Warhol es uno de los epítomes del pop art. El término pop, acuñado por Lawrence Alloway, no tiene el mismo significado que popular. Aquí conviene recordar la idea acerca de la diferencia entre popular y populista que plantea Sánchez Vázquez, mencionando a Gramsci en la p. 265 de su libro. Hay que recalcar que el pop, cuya influencia ha sido enorme, es un movimiento que está todavía dentro de los lindes del arte. Son sus elementos los que proceden de la propaganda, de la mercancía, del American Way of Life (recordemos las hamburguesas de Oldenburg convertidas en esculturas enormes); las hicieron con metas artísticas y con conceptos que provienen de dada. El pop fue consumido por los museos y por los grandes coleccionistas, nunca por las clases populares. No tiene nada que ver con la expresión profunda de las aspiraciones e intereses del pueblo, o con el talante de una nación en una fase histórica de su existencia (p. 204-205 del libro de Sánchez Vázquez). La analogía está en la siguiente consideración de nuestro homenajeado: La hostilidad del capitalismo al arte puede determinar la existencia de un arte verdaderamente popular, que no sea popular. 

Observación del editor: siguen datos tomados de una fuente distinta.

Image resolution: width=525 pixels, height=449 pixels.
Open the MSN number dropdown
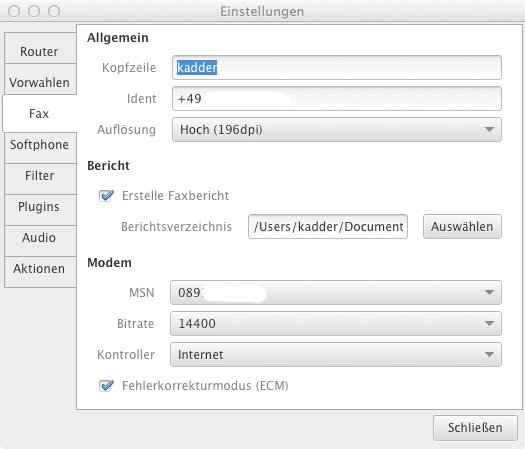pyautogui.click(x=335, y=293)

Mi única objeción al respecto es que el pop fue un movimiento crítico y en cierto sentido denunciatorio. No pudo darse en ámbitos comunistas, y el arte figurativo del bloque socialista nada tuvo que ver con el pop, con todo y su convencionalismo recalcitrante. La paradoja es que, hoy día, esas figuraciones arcádicas de la época estaliniana son consumidas por los coleccionistas capitalistas y se pagan a precios más que respetables. 

Las vanguardias soviéticas fueron cercenadas pese a los esfuerzos de Lunacharski. La esfera del arte es, en más de un sentido, autónoma, y los públicos del arte, a menos que se ejercite sobre ellos una propaganda masiva y bien dirigida, como acontece en las ciudades de alto potencial económico, son escuetos y lo han sido siempre. El arte como espectáculo presenta hartos bemoles y es el arte como espectáculo el que jala los grandes públicos. No me estoy refiriendo a las artes escénicas, ni a la música, sino sólo a las artes visuales, que suelen trivializarse cuando se les obliga a funcionar de manera espectacular. 

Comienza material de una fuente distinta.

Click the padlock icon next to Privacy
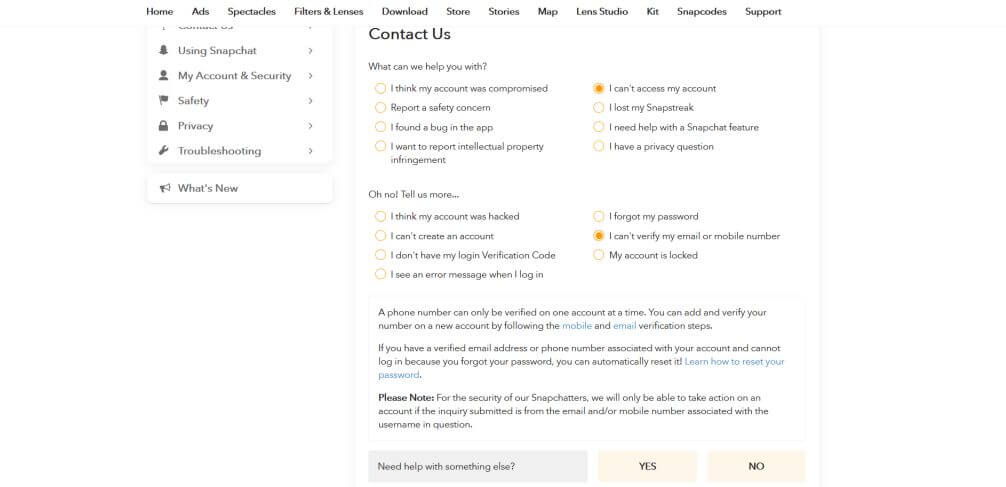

Esta época está en buena parte exiliada de esa estética normativa en la que la obra de arte contundente, como pueden serlo las Elegías a la República Española, de Robert Motherwell, llegó a su ocaso, ahora que se habla de posthistoria. Pero eso no significa que ya no existan las obras de arte de primera línea. Siempre existirán, aunque hoy en día todo puede ser arte y todas las formas son nuestras. Eso empezó a ocurrir antes del derrocamiento del Muro de Berlín y de la casi extinción del socialismo real.

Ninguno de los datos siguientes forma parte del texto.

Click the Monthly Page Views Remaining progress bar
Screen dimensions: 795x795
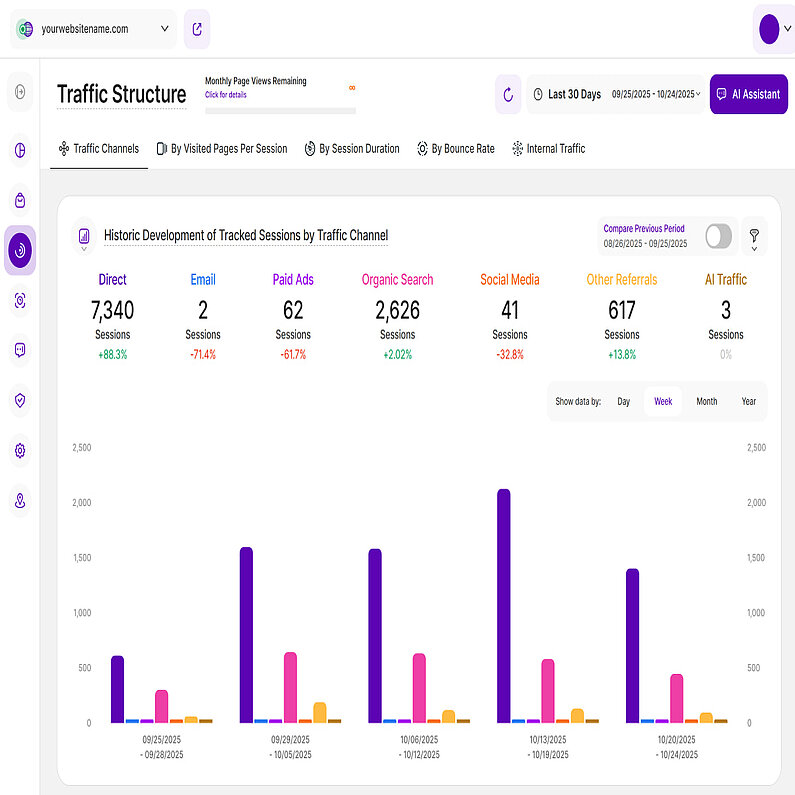pyautogui.click(x=280, y=111)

Concluyo con una frase del maestro: el primer problema que se plantea a una estética marxista es esclarecer su propia relación con Marx. Mas la relación no es obvia y la dificultad existe. Vale anotar, sin embargo, que los pensadores sobre estética que se afianzan hoy día en Hegel, en Marx, en Walter Benjamin, en Gianni Vattimo y en Sánchez Vázquez, son cada día más numerosos.